RESULTS: The stricture group exhibited more severe and intense spongiofibrosis, inflammation, epithelial desquamation, and congestion in vascular structures compared to the controls (p < 0.05). The urethral tissue in the stricture group showed an increased ratio of inflammation parameters, including Collagen 1A1, Collagen 3A1, elastin, Transforming growth factor β1, α Smooth muscle actin, Platelet-derived growth factor α, and Platelet-derived growth factor β. Transforming growth factor β1, Platelet-derived growth factor α, and Platelet-derived growth factor β each correlated highly with the other six parameters (r > 0.60, p < 0.05).
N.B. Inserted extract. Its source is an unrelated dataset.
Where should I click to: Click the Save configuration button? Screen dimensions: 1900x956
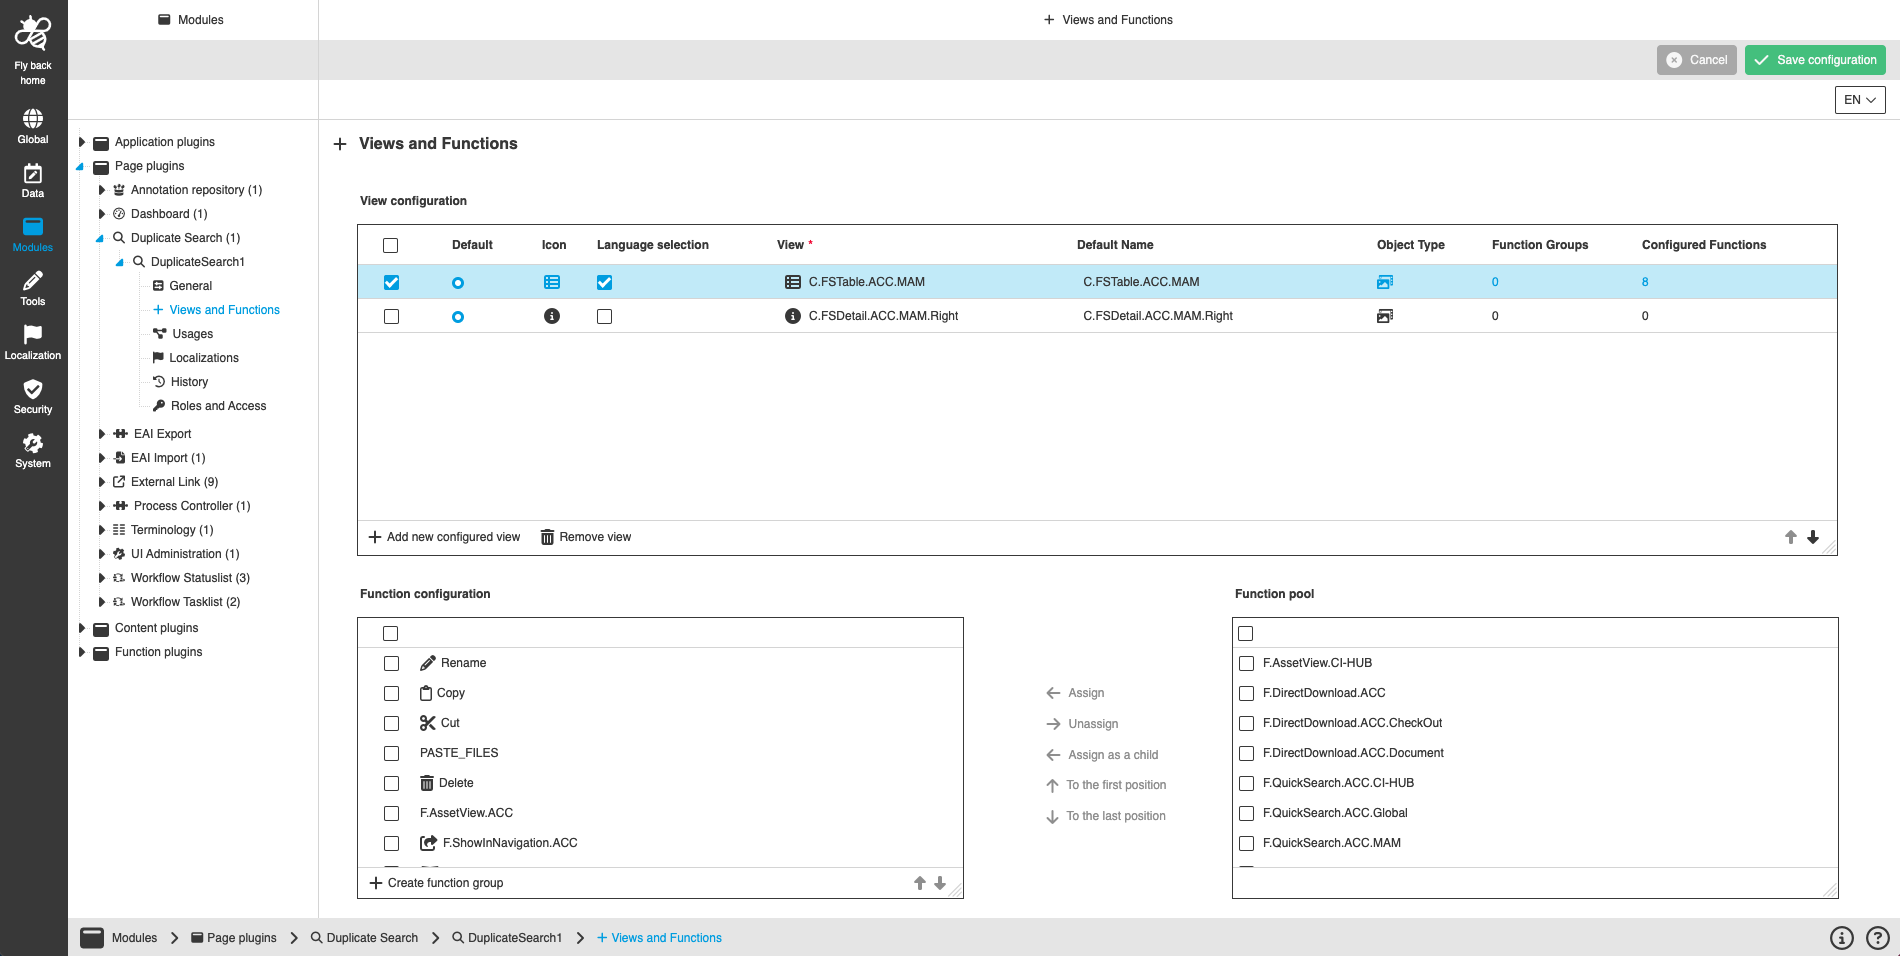click(x=1814, y=59)
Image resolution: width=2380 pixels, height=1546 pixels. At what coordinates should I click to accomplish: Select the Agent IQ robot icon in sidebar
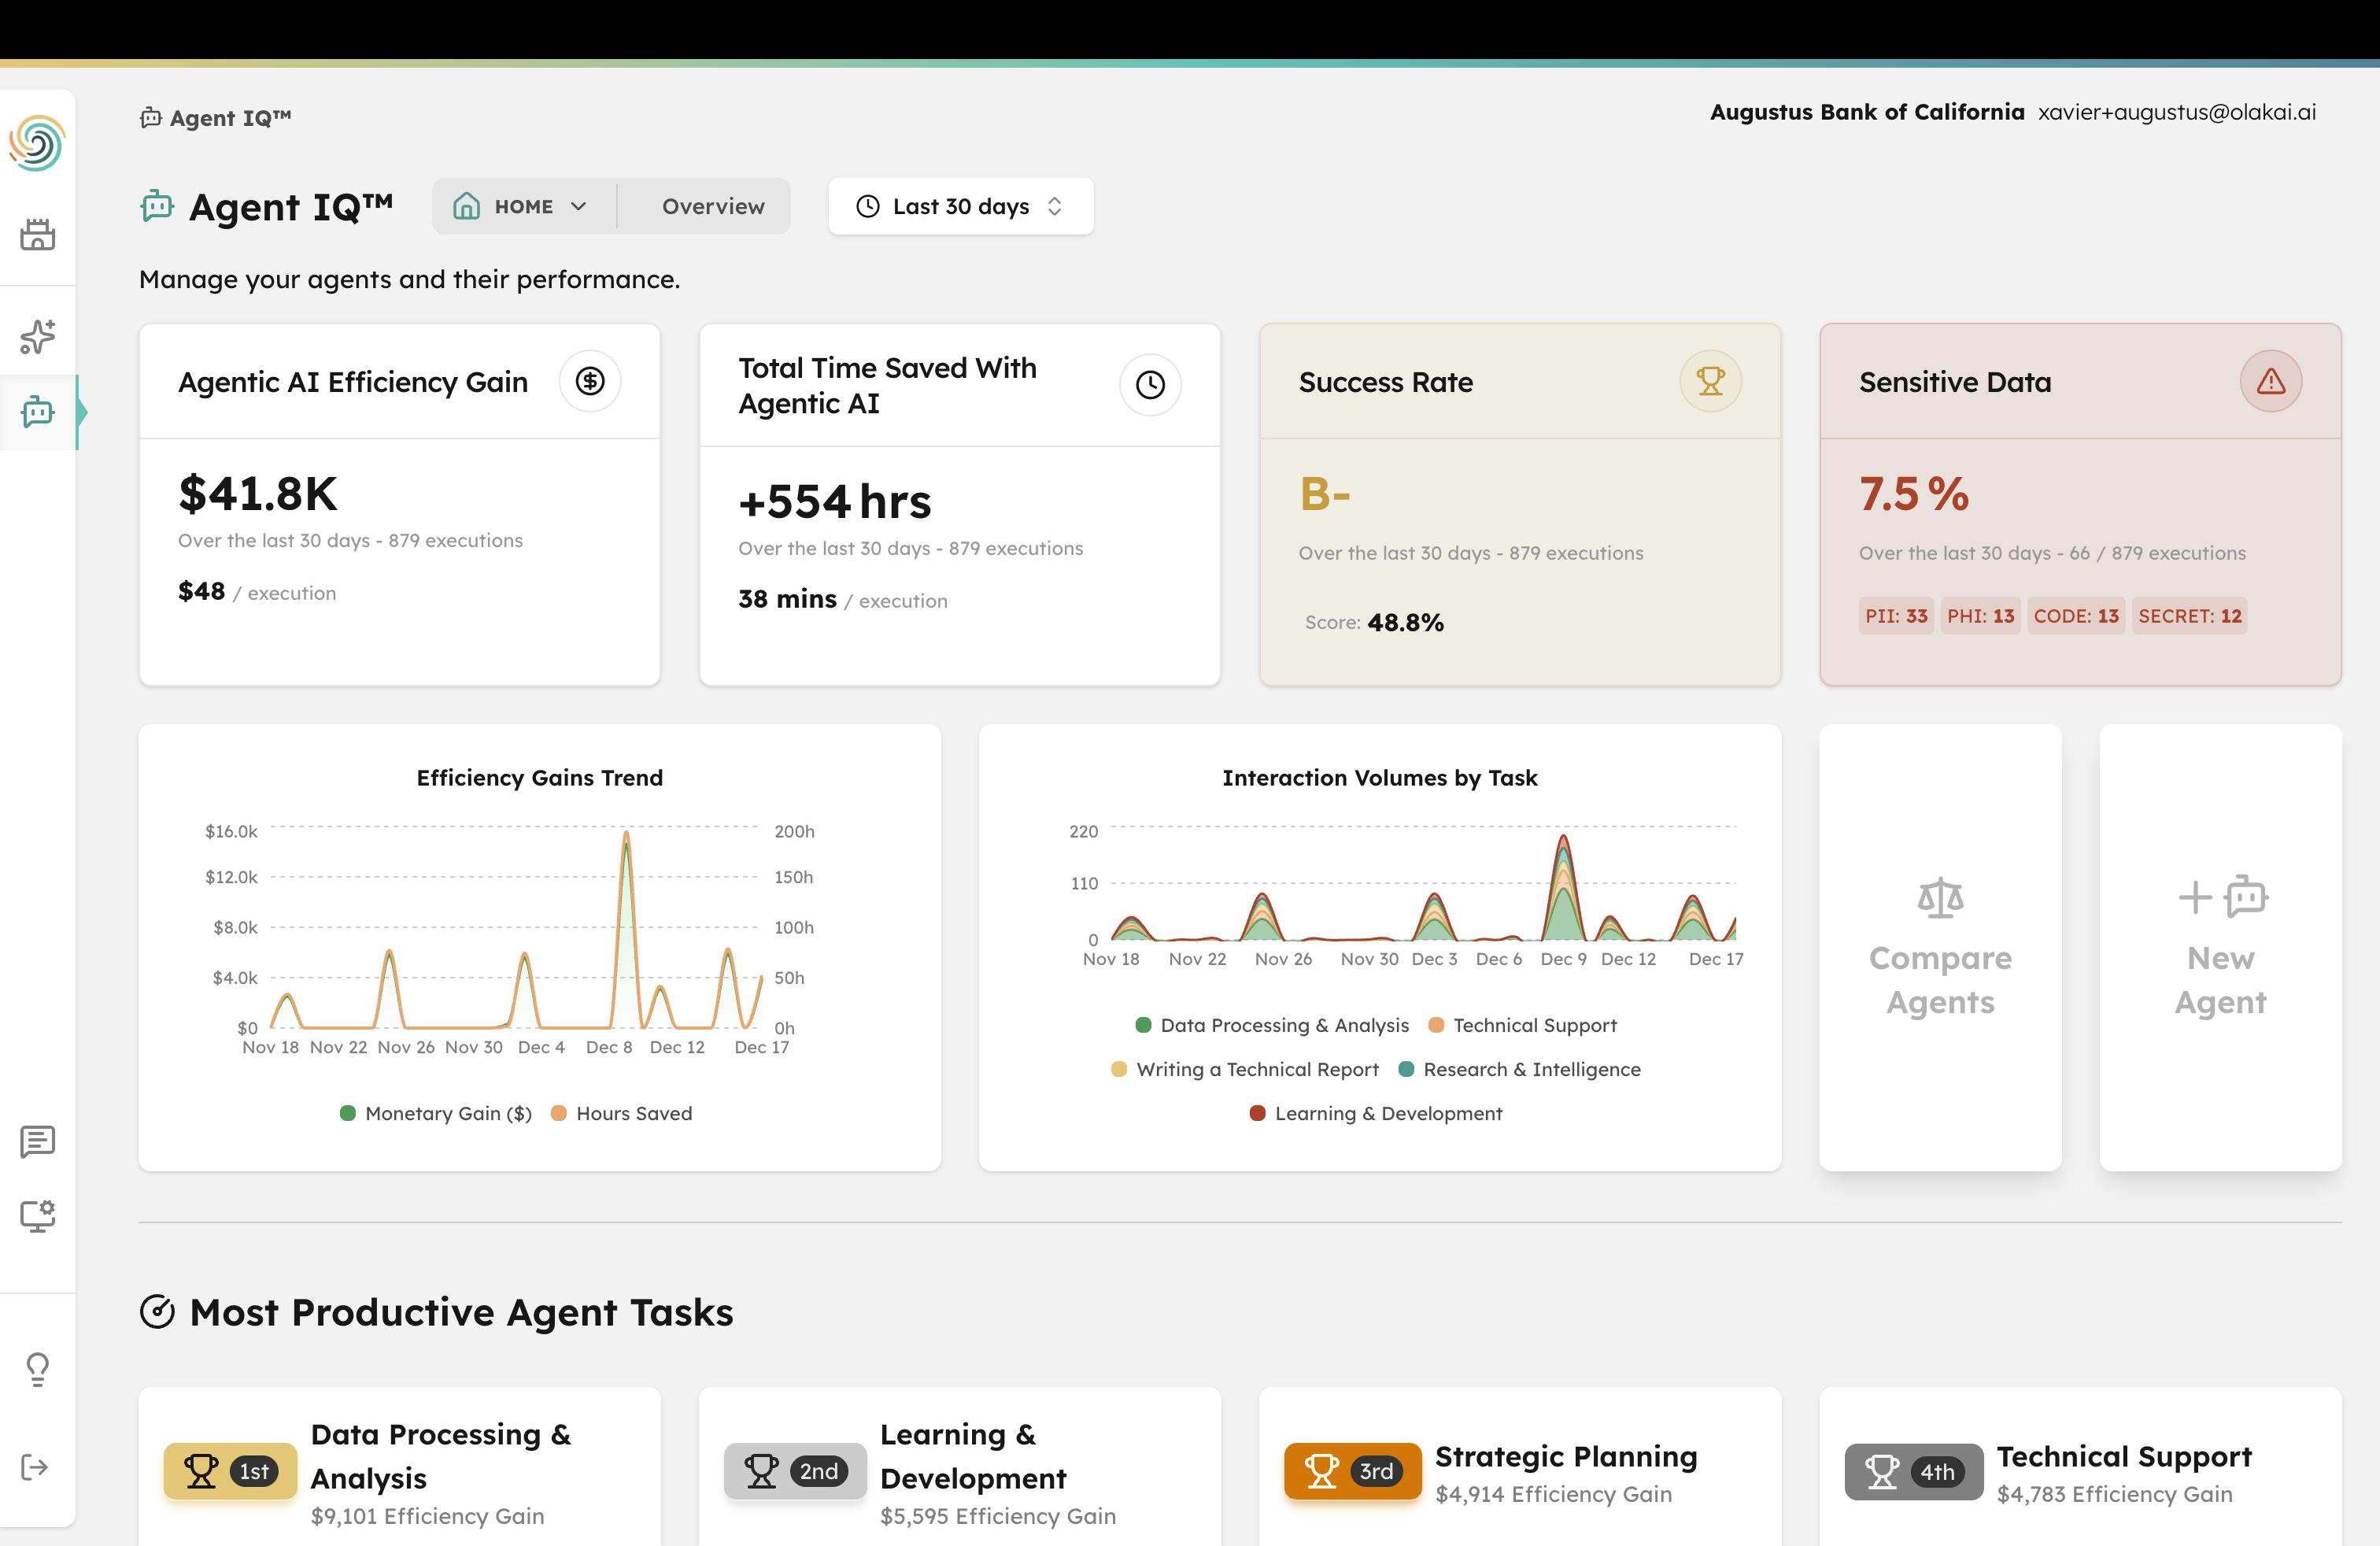[37, 412]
CONCLUSIONS: Developing electrocoagulation-induced urethral stricture in rats is a simple, reliable, inexpensive, and reproducible. Reporting histologic data with qualitative and semi-quantitative scoring will enhance data standardization, aiding reader understanding and analysis. Transforming growth factor β and Platelet-derived growth factor play key roles in fibrosis during stricture development. Incorporating these cytokines in urethral stricture animal model studies can demonstrate successful stenosis creation.
摘要:
目的:建立可重复性、标准化的大鼠尿道狭窄模型,评估组织形态学发现和基因表达数据。在涉及实验动物的研究中,尿道狭窄模型的创建需要更多的标准化。
方法:16只雄性大鼠随机分为两组。假手术组(n:8)只做了一个阴囊切口,而狭窄组(n:8)的尿道通过阴囊切口暴露,然后对海绵体进行电灼烧。在第15天,收集血液和尿道组织进行组织学和分子分析.组织形态学,免疫组织化学,进行逆转录聚合酶链反应分析。
结果:狭窄组表现出更严重和更强烈的海绵状纤维化,炎症,上皮脱屑,与对照组相比,血管结构充血(p<0.05)。狭窄组尿道组织炎症参数比例增高,包括胶原蛋白1A1,胶原蛋白3A1,弹性蛋白,转化生长因子β1,α平滑肌肌动蛋白,血小板源性生长因子α,和血小板衍生生长因子β。转化生长因子β1,血小板源性生长因子α,和血小板源性生长因子β均与其他六个参数高度相关(r>0.60,p<0.05)。
结论:发展电凝致大鼠尿道狭窄是一种简单的,可靠,便宜,和可重复的。通过定性和半定量评分报告组织学数据将增强数据标准化,帮助读者理解和分析。转化生长因子β和血小板衍生生长因子在狭窄发展过程中的纤维化中起关键作用。在尿道狭窄动物模型研究中结合这些细胞因子可以证明成功的狭窄产生。
方法:16只雄性大鼠随机分为两组。假手术组(n:8)只做了一个阴囊切口,而狭窄组(n:8)的尿道通过阴囊切口暴露,然后对海绵体进行电灼烧。在第15天,收集血液和尿道组织进行组织学和分子分析.组织形态学,免疫组织化学,进行逆转录聚合酶链反应分析。
结果:狭窄组表现出更严重和更强烈的海绵状纤维化,炎症,上皮脱屑,与对照组相比,血管结构充血(p<0.05)。狭窄组尿道组织炎症参数比例增高,包括胶原蛋白1A1,胶原蛋白3A1,弹性蛋白,转化生长因子β1,α平滑肌肌动蛋白,血小板源性生长因子α,和血小板衍生生长因子β。转化生长因子β1,血小板源性生长因子α,和血小板源性生长因子β均与其他六个参数高度相关(r>0.60,p<0.05)。
结论:发展电凝致大鼠尿道狭窄是一种简单的,可靠,便宜,和可重复的。通过定性和半定量评分报告组织学数据将增强数据标准化,帮助读者理解和分析。转化生长因子β和血小板衍生生长因子在狭窄发展过程中的纤维化中起关键作用。在尿道狭窄动物模型研究中结合这些细胞因子可以证明成功的狭窄产生。